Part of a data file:
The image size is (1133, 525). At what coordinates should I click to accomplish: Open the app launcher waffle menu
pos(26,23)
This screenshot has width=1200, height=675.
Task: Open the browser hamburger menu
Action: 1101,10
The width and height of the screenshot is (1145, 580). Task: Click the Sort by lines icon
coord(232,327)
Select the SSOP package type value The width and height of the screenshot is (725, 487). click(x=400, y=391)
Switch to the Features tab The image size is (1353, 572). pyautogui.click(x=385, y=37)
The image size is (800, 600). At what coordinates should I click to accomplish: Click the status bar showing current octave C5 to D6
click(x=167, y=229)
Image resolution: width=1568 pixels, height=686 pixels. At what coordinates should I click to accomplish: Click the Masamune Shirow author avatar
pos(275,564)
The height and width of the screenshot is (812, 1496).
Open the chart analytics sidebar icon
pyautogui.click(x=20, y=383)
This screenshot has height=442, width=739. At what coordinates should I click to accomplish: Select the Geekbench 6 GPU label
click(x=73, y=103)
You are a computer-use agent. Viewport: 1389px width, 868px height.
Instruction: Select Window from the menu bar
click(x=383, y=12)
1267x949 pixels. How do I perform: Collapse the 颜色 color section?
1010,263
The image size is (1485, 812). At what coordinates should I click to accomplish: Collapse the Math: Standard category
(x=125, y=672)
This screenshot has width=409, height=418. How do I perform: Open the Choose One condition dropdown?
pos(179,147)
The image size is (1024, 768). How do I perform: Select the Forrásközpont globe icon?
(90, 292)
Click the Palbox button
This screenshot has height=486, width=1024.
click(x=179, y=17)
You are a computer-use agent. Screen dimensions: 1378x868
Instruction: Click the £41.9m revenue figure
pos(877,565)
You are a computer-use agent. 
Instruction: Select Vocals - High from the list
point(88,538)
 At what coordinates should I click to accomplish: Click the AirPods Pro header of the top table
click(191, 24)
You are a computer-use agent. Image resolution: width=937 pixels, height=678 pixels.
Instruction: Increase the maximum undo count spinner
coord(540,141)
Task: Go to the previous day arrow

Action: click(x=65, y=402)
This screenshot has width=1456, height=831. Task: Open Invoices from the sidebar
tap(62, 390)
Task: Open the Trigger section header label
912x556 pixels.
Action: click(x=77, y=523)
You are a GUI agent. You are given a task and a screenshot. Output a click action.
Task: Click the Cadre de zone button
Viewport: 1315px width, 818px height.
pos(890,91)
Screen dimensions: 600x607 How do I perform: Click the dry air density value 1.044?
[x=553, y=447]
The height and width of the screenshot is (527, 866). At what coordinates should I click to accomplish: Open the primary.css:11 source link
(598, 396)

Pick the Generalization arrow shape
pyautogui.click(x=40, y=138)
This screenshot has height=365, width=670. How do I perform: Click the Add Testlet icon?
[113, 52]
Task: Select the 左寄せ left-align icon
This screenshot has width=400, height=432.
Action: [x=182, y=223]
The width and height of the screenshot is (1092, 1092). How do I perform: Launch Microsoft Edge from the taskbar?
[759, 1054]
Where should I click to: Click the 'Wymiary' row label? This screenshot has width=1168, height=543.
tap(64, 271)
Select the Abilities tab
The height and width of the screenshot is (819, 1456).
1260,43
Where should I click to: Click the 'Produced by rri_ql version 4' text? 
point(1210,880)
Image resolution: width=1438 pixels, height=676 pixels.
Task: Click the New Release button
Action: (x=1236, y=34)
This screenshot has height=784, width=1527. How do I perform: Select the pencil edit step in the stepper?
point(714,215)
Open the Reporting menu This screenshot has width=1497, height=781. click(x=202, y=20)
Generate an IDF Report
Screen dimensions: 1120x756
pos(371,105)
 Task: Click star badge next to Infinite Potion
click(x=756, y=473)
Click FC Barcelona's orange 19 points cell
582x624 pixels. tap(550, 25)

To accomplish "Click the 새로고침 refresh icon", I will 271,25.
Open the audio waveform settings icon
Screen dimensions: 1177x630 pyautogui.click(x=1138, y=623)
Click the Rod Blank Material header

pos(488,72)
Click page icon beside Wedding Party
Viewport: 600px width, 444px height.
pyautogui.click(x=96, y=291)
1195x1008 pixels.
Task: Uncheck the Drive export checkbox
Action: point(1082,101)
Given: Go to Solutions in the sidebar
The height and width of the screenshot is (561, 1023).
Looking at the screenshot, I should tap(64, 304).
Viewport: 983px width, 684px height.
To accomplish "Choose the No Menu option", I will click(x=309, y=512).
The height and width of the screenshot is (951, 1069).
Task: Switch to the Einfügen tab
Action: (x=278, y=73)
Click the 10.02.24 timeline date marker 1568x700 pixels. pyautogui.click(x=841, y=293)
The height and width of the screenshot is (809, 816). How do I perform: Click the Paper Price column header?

Exercise:
Rewrite the rows from the line containing "Click the 10.02.24" up to and including the last line as a numbered list, leaving out any blank lines.

Task response:
1. Click the 10.02.24 timeline date marker 1568x700 pixels. pyautogui.click(x=841, y=293)
2. The height and width of the screenshot is (809, 816). How do I perform: Click the Paper Price column header?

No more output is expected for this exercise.